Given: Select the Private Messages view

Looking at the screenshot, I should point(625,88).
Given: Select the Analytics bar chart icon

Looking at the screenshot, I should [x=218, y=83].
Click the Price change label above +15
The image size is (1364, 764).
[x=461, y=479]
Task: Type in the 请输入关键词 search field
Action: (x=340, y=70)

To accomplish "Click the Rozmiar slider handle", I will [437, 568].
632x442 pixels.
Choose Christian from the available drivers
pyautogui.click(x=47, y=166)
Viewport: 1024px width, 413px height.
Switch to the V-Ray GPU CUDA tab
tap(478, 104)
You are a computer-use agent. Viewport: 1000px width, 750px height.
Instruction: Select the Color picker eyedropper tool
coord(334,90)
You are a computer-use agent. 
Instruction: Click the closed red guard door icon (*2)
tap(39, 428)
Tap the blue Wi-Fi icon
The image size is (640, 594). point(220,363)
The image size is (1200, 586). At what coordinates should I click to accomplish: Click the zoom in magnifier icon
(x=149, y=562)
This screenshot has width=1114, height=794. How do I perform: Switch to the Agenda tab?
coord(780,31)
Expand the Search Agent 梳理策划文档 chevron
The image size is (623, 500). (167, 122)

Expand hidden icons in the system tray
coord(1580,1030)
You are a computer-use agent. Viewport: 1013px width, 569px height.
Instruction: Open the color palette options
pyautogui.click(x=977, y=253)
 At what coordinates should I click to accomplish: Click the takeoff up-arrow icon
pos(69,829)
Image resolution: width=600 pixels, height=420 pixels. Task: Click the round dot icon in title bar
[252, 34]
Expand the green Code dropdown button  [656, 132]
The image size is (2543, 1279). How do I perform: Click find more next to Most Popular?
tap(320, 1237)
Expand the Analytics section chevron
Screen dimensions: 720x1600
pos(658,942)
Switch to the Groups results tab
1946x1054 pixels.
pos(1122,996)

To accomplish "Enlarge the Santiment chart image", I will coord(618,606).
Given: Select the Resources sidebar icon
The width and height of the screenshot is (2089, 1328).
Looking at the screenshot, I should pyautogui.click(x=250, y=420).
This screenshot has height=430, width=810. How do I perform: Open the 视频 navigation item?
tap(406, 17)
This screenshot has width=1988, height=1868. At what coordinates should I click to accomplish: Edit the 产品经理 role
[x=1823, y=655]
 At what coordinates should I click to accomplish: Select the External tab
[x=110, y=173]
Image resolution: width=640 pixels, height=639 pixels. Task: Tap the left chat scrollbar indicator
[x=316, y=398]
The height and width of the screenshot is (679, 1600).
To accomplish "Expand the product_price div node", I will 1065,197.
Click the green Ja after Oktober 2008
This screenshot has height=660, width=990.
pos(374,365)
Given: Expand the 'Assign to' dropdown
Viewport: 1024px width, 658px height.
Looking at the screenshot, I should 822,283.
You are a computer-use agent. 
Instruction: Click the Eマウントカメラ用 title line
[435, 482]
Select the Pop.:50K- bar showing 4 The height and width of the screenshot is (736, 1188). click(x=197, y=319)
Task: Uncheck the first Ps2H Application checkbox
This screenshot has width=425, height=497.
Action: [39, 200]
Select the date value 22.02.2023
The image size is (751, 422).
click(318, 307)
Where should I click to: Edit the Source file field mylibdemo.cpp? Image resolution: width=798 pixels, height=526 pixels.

● ● ● ●

Short problem: Please copy out the records exactly, beginning at the line that contains "You are a computer-use agent. Viewport: 1000px" and stopping after the line that contains "should pyautogui.click(x=250, y=420).". Include both of those lines and nothing outside them.

Response for this exercise:
You are a computer-use agent. Viewport: 1000px width, 750px height.
Instruction: Select the Color picker eyedropper tool
coord(334,90)
You are a computer-use agent. 
Instruction: Click the closed red guard door icon (*2)
tap(39, 428)
Tap the blue Wi-Fi icon
The image size is (640, 594). point(220,363)
The image size is (1200, 586). At what coordinates should I click to accomplish: Click the zoom in magnifier icon
(x=149, y=562)
This screenshot has width=1114, height=794. How do I perform: Switch to the Agenda tab?
coord(780,31)
Expand the Search Agent 梳理策划文档 chevron
The image size is (623, 500). (167, 122)

Expand hidden icons in the system tray
coord(1580,1030)
You are a computer-use agent. Viewport: 1013px width, 569px height.
Instruction: Open the color palette options
pyautogui.click(x=977, y=253)
 At what coordinates should I click to accomplish: Click the takeoff up-arrow icon
pos(69,829)
Image resolution: width=600 pixels, height=420 pixels. Task: Click the round dot icon in title bar
[252, 34]
Expand the green Code dropdown button  [656, 132]
The image size is (2543, 1279). How do I perform: Click find more next to Most Popular?
tap(320, 1237)
Expand the Analytics section chevron
Screen dimensions: 720x1600
pos(658,942)
Switch to the Groups results tab
1946x1054 pixels.
pos(1122,996)

To accomplish "Enlarge the Santiment chart image", I will coord(618,606).
Given: Select the Resources sidebar icon
The width and height of the screenshot is (2089, 1328).
Looking at the screenshot, I should pyautogui.click(x=250, y=420).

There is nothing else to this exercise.